A ``command`` is the instruction by which a node is being analyzed. It's
composted of 4 sections:
- a defer section, if the command is to be analyzed later
- a match section, which describes the conditons for the node under which the
command can run
- a pick section, which can change the node that is actually being impacted by
the command
- a wrap or weave section, which define an operation to perform on that node
Commands are evaluated in the inverse order, from last to first, so that later
commands can override earlier ones. This is one of the fundamental mechanism
allowing extensibility and specialization.
A ``template`` defines a set of data that can be created on a node, together
with a sequence of commands to be applied when created. Once created, template
instances belong to a tree. The information they hold can be updated or
modified.
UWrap also provides the concept of ``function`` which, as in many languages,
allows to factorize some operations. In uwrap, their are used for the purpose
of factorizing expressions.
General Program Structure
-------------------------
As input, UWrap takes a tree structure. This tree can be coming from the parsing
of a programming source file for example, or something more data oriented such
as a JSON file. The general structure of the iteration will then be as follows:
- Iterate over all the nodes (the input tree as well as the created one)
- For each visited node, do a combination of three possible actions:
- Create a new node linked to the current node, a wrapper. This can also be viewed as a way to decorate a node.
- Create a new node either in the abstract, or connected to one tree
- Update an already created node.
- Once all node are visited, process I/O
Wrapping Trees
--------------
The most common way to express a solution of a program is to express it in a
form of a tree of wrapping nodes, or said differently, to decorate nodes
of the input tree. Conceptually, each tree can be associated with a wrapping
tree, whose nodes are added and updated through the ``wrap`` and ``weave``
commands. For example:
.. code-block:: text
template X do
var V: text;
end;
match x"A"
wrap X ("some text");
On the above example, for each node that matches the regular text expression
"A", a node is added to the corresponding wrapping tree, instantiated after the
node template X. We say that an instance of X is wrapping the input node, and
that this input node is the origin of this X wrapper.
The relation between a tree and its wrapping tree can model various things. A
wrapping tree can be as simple as error messages associated to given nodes, and
as complex as the result of a code generation operation.

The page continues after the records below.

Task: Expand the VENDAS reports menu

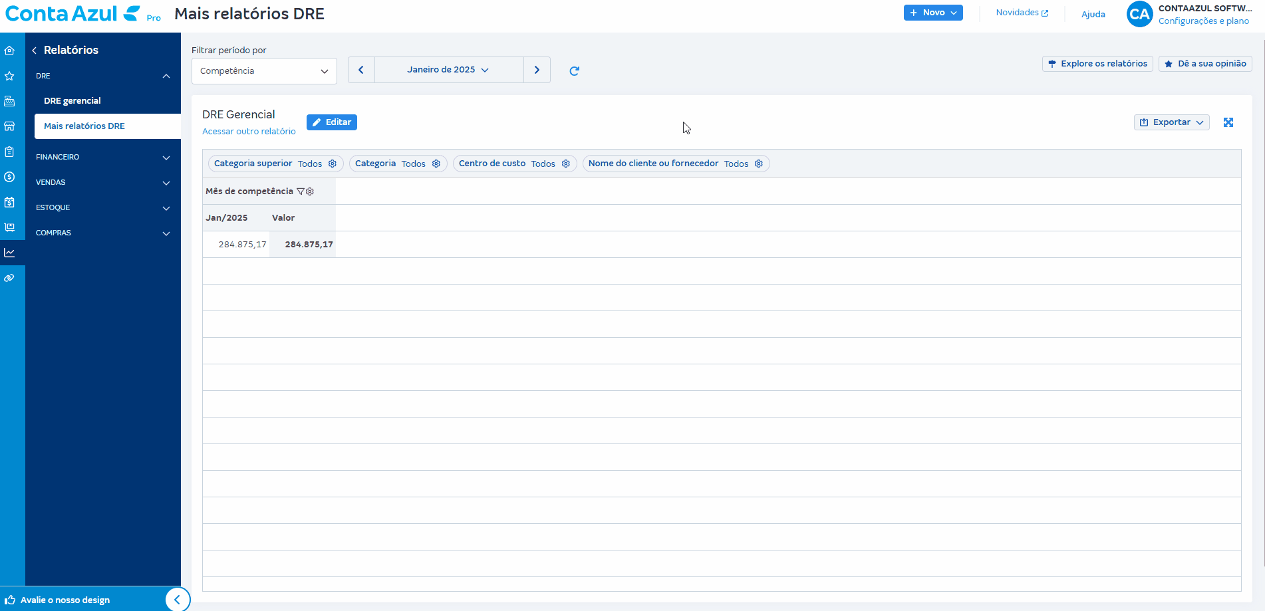Action: tap(103, 183)
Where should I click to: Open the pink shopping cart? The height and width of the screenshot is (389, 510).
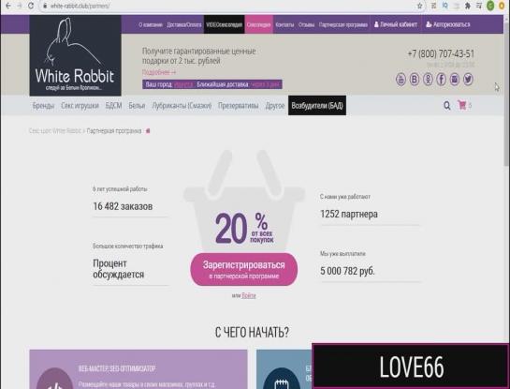point(462,105)
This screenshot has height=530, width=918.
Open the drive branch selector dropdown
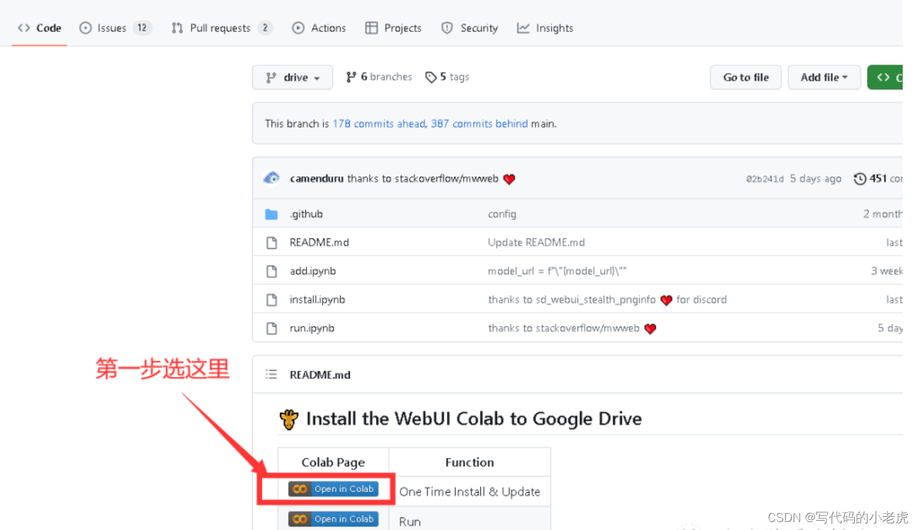292,77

For every given node, there can be more than one wrapping node (but only one
node of every single type). If more node of a given type are necessary, an easy
way is to create new templates through extension. E.g. if in the above case we
need two instances of X, they can be created and named e.g. X1 and X2:
.. code-block:: text
template X do
var V: text;
end;
template X1 extends X;
template X2 extends X;
match x"A"
wrap X1 ("some text");
match x"A"
wrap X2 ("some other text");
Tree relationships (parent, child, sibling...) between nodes in the wrapping
tree are the same as in the original tree. This mean that a wrapper node may
have several parents, if the original tree has more than one wrapper for a given
parent).
Note that wrapping trees may themselves hold wrapping nodes, so there can be
several levels of derivations.
While there are other ways to describe solutions when this is not sufficient
(as explained in the next chapter), uwrap programs should always attempted to be
designed around the concept of a wrapping tree. This will provide the easiest
way to structure the result and navigate between input and output. In other
words, the first question should be: can I describe the output tree as a
projection of the input tree?
Non-Wrapping Nodes
------------------
In some situation, it's more convenient to be able to create manually tree or
sub-tree structures. This can be done either alongside of a wrapping strucure,
or completely separately. As stated before, this should not be the first choice,
but may turned out to be necessary. For example, in the context of a code
translation operation, certain nodes of the resulting tree may not correspond
directly to the input tree, but be generated as additional children to the
wrapping trees.
Non-wrapping nodes are created with the ``new`` function, which is able to
create an entire non-wrapping tree at once. They can either be added to:
- An input tree
- A wrapping tree
- The standalone environment
- A tree that has been created in the standalone environment
Non-wrapping nodes behave exactly like regular wrapping node or input nodes.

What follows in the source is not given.